Wednesday, July 15, 2015

'Impastor'

In Las Vegas Weekly, I reviewed The Jim Gaffigan Show, one of two new TV Land comedies premiering tonight, along with Impastor. Gaffigan is the more traditional, old-fashioned sitcom, more in line with the retro-style comedies that TV Land has been relying on for the last several years. It's harmless and pleasant, a reasonable time-passer but nothing else. Impastor attempts to push the envelope much more strongly, with swearing and drug use and sexual situations and violence, even though at heart its premise is pretty standard sitcom material. The show comes off as trying way too hard, mixing self-consciously shocking elements with the kind of heartwarming sitcom storylines that have previously served TV Land well.

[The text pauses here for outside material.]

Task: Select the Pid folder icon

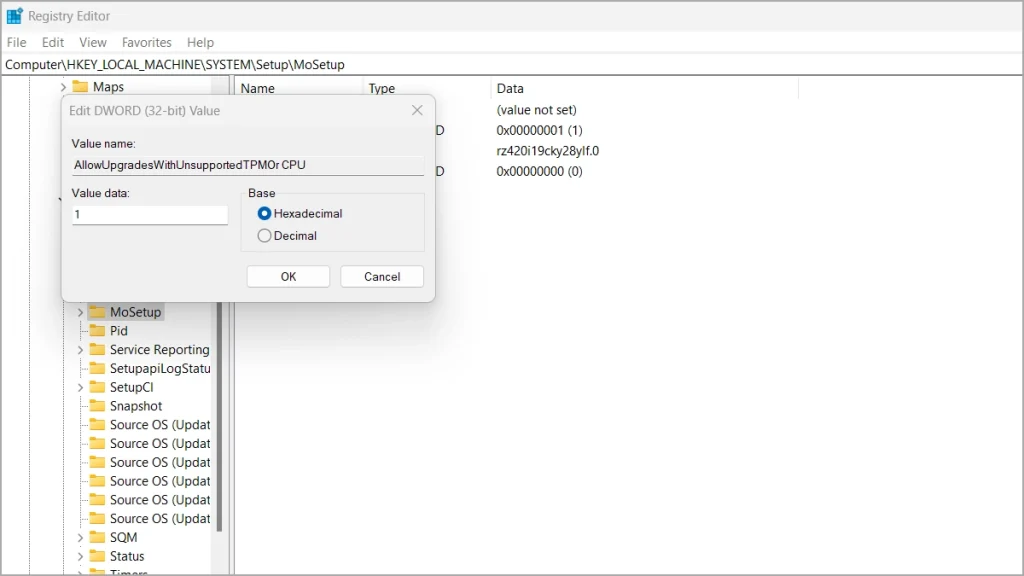Action: 99,330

Michael Rosenbaum is sort of charming as a small-time criminal who escapes his pursuers by posing as the new gay pastor of a small-town congregation. The guy who has to hide his real identity and scramble to fit in with who people think he should be is an age-old sitcom convention, and the show probably could have just skated by on that, since Rosenbaum's womanizing atheist Buddy has to pretend to be a religious gay man. But even in the first three episodes, the crime elements get a disproportionate spotlight, as if the creators decided they needed serialization in order to qualify as edgy or sophisticated. I had no interest in whether some generic criminals tracked Buddy down or not, and any definitive resolution to that storyline threatens to destroy the show's entire premise anyway.

This wouldn't be as frustrating or distracting if the main action were funnier or more engaging. The supporting cast, including Sara Rue, Episodes' Mircea Monroe and veteran character actor David Rasche, is appealing enough, but the character types are overly familiar, as are sitcom-style bits about shooing a secret lover out of the house or pretending to be knowledgeable about an unfamiliar topic. Impastor could easily have been retooled as one of TV Land's old-school multi-camera sitcoms; it probably wouldn't have been funnier, but at least it would have had a more consistent tone.

Premieres tonight at 10:30 on TV Land.